According to data from John Hopkins University, Peru has the highest death rate per capita from COVID-19 in the world. If a Castillo presidency is to succeed, it must address the failing health care system, rampant inequality and lack of an adequate welfare system that has left millions of Peruvians at the mercy of COVID-19.
The pressure from the corporate-owned media, a divided populace, business class and corporate interests will make it difficult for Castillo to enact changes without significant opposition from powerful groups. In previous years, leftist candidates have successfully come to power on radical platforms, before succumbing to these pressures and becoming more moderate.
This highlights that the election of a leftist government, although a positive step, is not the primary vehicle for enacting structural change in Peru. The real vehicles for change are the grassroots movements sweeping across Peru and Latin America demanding rights, justice and equality.

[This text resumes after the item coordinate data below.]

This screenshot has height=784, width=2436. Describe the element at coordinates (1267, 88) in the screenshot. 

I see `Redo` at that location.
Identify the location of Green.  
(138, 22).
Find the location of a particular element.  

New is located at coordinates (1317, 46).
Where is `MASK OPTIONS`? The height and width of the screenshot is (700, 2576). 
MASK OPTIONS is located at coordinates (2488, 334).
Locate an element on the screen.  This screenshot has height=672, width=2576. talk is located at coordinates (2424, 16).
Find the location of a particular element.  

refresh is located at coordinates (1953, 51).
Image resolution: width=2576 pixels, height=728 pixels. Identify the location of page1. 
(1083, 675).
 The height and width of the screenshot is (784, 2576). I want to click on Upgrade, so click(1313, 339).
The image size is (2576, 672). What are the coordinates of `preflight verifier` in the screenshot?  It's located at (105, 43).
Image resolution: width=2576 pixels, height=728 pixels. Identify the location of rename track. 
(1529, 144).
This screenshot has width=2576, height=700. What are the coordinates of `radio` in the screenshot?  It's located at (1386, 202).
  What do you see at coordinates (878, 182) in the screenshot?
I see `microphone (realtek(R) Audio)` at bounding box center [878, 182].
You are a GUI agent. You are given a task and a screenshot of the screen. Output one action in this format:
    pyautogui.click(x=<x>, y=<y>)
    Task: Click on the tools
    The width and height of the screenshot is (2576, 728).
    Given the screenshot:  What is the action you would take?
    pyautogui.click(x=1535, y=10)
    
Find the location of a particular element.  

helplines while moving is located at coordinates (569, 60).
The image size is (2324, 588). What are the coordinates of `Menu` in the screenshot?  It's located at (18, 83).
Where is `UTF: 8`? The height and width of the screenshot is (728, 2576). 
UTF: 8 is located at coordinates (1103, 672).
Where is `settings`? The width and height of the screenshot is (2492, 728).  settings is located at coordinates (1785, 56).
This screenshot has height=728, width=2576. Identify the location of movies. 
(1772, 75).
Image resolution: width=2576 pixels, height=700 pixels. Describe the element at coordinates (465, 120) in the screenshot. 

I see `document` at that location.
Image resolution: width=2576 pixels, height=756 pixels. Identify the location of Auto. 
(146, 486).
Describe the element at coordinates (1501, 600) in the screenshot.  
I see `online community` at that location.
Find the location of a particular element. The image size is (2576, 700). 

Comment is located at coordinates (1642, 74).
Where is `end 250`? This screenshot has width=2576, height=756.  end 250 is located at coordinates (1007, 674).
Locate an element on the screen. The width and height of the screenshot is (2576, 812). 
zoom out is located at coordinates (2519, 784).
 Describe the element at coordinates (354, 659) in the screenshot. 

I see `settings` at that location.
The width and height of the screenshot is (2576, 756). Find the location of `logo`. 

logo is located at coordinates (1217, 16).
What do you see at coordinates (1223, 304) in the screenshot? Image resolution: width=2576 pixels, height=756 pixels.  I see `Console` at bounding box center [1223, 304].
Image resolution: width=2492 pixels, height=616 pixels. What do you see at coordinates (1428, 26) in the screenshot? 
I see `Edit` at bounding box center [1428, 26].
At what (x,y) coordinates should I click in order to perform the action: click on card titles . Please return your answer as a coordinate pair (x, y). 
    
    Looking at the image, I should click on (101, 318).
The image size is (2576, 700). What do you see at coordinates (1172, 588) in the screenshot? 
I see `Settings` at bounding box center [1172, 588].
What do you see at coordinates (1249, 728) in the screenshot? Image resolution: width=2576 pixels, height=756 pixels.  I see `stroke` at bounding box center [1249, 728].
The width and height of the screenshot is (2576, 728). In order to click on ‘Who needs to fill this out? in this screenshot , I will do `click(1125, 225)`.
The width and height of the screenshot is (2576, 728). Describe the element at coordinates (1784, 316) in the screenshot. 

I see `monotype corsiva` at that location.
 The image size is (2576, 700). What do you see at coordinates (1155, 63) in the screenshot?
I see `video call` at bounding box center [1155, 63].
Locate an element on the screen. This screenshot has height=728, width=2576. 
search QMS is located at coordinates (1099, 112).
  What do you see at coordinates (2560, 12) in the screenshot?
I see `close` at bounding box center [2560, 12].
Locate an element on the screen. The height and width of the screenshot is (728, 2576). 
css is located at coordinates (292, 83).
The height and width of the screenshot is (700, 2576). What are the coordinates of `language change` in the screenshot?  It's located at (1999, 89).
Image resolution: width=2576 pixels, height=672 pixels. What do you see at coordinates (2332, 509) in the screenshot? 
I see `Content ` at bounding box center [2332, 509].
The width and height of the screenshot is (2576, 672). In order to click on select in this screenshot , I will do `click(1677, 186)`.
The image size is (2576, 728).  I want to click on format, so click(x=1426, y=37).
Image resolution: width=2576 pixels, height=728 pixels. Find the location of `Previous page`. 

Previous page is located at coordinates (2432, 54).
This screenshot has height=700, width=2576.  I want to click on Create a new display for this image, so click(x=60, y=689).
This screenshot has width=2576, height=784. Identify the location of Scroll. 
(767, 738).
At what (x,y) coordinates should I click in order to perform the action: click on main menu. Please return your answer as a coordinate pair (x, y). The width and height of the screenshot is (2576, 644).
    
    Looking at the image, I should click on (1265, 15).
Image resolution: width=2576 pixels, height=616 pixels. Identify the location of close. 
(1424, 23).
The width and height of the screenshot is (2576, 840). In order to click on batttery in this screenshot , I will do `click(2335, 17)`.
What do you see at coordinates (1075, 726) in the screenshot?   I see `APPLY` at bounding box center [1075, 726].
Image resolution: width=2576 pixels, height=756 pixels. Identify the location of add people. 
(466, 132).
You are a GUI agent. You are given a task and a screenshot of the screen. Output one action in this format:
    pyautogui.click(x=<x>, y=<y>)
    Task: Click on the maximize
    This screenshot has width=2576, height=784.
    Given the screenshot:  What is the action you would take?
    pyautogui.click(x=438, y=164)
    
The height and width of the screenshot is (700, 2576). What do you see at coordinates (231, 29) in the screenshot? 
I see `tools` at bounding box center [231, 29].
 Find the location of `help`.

Castillo has been described as socially conservative by some leftists for his views on abortion rights, same sex marriage and gender rights. The influence of the Catholic Church in Peru impacts on the views of many working class Peruvians and the country also has extremely restrictive laws on abortion. However, his victory — and the grassroots democratic process to draft a new constitution — provides a base from which feminists, LGBTI and other social movements can continue to mobilise and push for their demands.
In the days leading up to the election, thousands took to the streets in Lima to protest corruption, Fujimorismo and the neoliberal project. After the election, thousands again took to the streets to oppose Fujimori’s attempt to sabotage democracy.
The ongoing rebellions in neighbouring Chile and Colombia indicate the widespread anti-neoliberal sentiment across several regions of Latin America.
Time will tell if the leftist turn brought about by the voices of millions of people, vying for structural change as an alternative future to neoliberal greed, will represent a new chapter in Peru’s history.